Do We Learn Like Machine Learning Algorithms Do?

Implicit and Explicit Learning
What is learning? The first thing that comes to mind is education – whether it’s my kids going to school and being taught how to read or add numbers, or adults at university studying the classics, or how to run a business. That’s one kind of learning – a combination of being shown something new, and gaining an understanding of how to take actions that enable the doing of that new thing.
But there is also a more implicit kind of learning that takes place all the time – especially in infants. This kind of learning takes place without an explicit human teacher and without any need for association with actions. This type of learning enables pattern recognition.
Pattern Recognition
All of our senses are constantly working to turn information from the physical world into electrical impulses in our nervous systems and brains. As adults, most of the time we are not aware of a sense of newness. However, sometimes we get surprised or encounter novelty, and this failure to recognise a pattern tends to trigger learning in our brains to help make successful pattern recognition more likely in the future.
To put it another way, learning helps us make better predictions or actions than we did in the past.
Sometimes we are aware of having previously learned a pattern – we may say “I remember when I first saw that.” For example, I might be introduced to a new person whose face I have never seen before, and the next time that I see their face I remember who that person is. To achieve this pattern recognition, our brains have learned three things: (1) the person’s name, (2) what their face looks like, and (3) that their name and the face should be associated.
Usually pattern recognition by our brains is of the kind that enables unconscious filtering of unimportant information that bombards our senses. This type of learning lets us ignore things that are not changing or which are not of high value.

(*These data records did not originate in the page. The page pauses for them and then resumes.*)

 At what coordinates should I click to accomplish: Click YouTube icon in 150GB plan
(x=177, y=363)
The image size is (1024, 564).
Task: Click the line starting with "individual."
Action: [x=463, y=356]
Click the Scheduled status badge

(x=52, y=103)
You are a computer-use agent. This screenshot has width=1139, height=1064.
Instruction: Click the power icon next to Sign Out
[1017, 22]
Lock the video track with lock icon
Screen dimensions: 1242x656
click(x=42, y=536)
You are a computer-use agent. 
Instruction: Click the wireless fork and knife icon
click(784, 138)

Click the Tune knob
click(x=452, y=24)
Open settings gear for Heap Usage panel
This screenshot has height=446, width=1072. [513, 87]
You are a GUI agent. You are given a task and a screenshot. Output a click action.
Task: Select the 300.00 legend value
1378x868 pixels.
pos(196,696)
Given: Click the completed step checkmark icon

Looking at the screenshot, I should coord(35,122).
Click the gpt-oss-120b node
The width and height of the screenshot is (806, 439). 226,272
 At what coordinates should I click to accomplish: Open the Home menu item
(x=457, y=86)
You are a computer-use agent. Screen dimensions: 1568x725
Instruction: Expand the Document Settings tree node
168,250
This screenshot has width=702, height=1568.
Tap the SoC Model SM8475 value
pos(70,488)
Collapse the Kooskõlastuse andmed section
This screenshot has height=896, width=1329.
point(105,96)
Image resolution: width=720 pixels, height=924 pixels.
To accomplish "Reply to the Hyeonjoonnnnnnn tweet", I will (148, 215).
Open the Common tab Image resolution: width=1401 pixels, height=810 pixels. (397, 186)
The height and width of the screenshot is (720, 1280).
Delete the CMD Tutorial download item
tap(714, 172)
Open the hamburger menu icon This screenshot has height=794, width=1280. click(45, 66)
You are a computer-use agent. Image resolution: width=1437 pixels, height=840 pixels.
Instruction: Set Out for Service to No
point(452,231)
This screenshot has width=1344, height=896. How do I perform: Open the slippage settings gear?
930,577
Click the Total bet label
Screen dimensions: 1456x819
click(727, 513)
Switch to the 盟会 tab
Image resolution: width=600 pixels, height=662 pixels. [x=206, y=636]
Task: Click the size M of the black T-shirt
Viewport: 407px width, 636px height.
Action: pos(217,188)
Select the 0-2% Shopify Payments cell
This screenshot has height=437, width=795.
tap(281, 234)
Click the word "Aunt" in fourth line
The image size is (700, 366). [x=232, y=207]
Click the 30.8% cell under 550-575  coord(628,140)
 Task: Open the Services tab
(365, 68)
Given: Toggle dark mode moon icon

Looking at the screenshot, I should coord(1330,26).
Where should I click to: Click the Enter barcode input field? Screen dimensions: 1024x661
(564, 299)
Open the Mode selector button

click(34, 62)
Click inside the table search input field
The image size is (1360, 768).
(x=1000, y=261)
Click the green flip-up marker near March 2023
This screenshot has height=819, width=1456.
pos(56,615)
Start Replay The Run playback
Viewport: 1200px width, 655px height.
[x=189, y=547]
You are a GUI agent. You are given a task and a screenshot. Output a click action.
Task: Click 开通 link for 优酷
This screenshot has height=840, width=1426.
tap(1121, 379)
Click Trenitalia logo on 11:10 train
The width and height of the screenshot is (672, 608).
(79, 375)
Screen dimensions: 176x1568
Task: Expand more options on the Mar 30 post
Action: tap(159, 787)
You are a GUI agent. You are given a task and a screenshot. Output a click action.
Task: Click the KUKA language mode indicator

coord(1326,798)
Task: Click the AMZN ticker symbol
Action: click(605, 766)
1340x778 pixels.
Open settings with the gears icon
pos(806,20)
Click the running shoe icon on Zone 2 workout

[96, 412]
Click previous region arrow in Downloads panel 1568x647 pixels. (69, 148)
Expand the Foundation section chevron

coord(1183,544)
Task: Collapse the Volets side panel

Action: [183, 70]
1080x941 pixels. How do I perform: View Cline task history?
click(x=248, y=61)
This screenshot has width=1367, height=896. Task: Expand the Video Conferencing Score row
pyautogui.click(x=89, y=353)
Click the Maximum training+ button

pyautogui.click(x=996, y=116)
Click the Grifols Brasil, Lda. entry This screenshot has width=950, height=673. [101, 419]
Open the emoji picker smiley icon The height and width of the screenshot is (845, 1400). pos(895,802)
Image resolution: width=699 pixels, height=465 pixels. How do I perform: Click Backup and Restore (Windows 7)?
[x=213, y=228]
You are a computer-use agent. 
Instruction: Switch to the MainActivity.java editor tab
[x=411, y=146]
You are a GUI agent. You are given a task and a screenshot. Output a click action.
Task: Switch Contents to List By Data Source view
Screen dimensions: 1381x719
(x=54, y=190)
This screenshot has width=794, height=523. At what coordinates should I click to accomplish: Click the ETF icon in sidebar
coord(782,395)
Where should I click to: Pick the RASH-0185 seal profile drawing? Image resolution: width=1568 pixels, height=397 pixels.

I wrote above that this kind of pattern recognition takes place without a human teacher. However, there are many factors that can help individuals learn that new variations on the same pattern belong to the same cause, and these factors can be thought of as helping teach us to learn. It might initially surprise you, but time is a great teacher! Things that happen at the same time or in a rapid sequence tend to be things that should be learned as belonging together.
Electrical Impulses
Both types of learning appear to be a very normal and routine part of life. However, the underlying biological and physical processes that achieve this are extremely complex. Indeed, biochemical changes happen that literally change our brains! This takes place solely in response to the brain receiving electrical impulses from our eyes (e.g., seeing the person’s face) and electrical impulses from our ears (e.g., hearing the person’s name).
The brain processes those impulses using its neurons in several ways. The information from the eyes and ears are assessed to see if it has already been learned. When the ‘answer’ is no, learning (i.e., changes to the brain) is triggered which changes the answer next time.
How does this learning take place in the brain?
Synapse Changes
The brain is complex at multiple scales of detail, in a similar way to how a mobile phone network has to work: (1) at the network scale, (2) at the scale of a single phone, (3) at the scale of the individual chips in the phone, and (4) at the scale of the individual transistors in each chip.
For me, the most interesting aspect of biological learning is at the scale of small brain regions comprised of networks of neurons and synapses that connect neurons. The literature suggests that our ability to learn comes from changes in synapses. Traditionally, synapses were thought to have ‘strengths’ that get larger or smaller during learning, and that these strengths encode different patterns. More recently, it has been revealed that more drastic changes typically take place, where some synapses die and others grow. The resulting changes influence which neurons communicate with other neurons.
At a high level, the ‘criteria’ that determines which synapses change is clear: somewhere there must exist a network of neurons and synapses, which before learning, did not enable ‘recognition’ of a pattern (e.g., “that’s a new face”), but after the synapses have changed, recognition was enabled (e.g., “I know that face”).
This brings us to the question in the title. I have discussed how changes in synapses enable learning, and pointed out that high-level pattern recognition criteria determine how those changes take place. Both aspects are also essential aspects of most machine learning algorithms. In this case, some mathematical parameters need to change, in accordance with some criteria, in response to exposure to data.
For example, a deep neural network is a machine learning algorithm that may contain millions of parameters. The parameter values are learned in a way to minimise mathematical functions, enabling the neural network to take in images of cats and dogs, and decide which images are cats and those which are dogs.
Improved Designs of Neural Networks based on the Brain
One area where the brain outmatches out best technology is in its power consumption – we learn using 1000s of times less energy than our computer algorithms do!
An analogy can be drawn between how synapses in the brain change, and changes to the parameters in our machine learning algorithms. By understanding how neurons and synapses cooperate to enable learning in the brain, we can design better, more powerful pattern recognition devices which can run without expensive energy-hungry computing chips.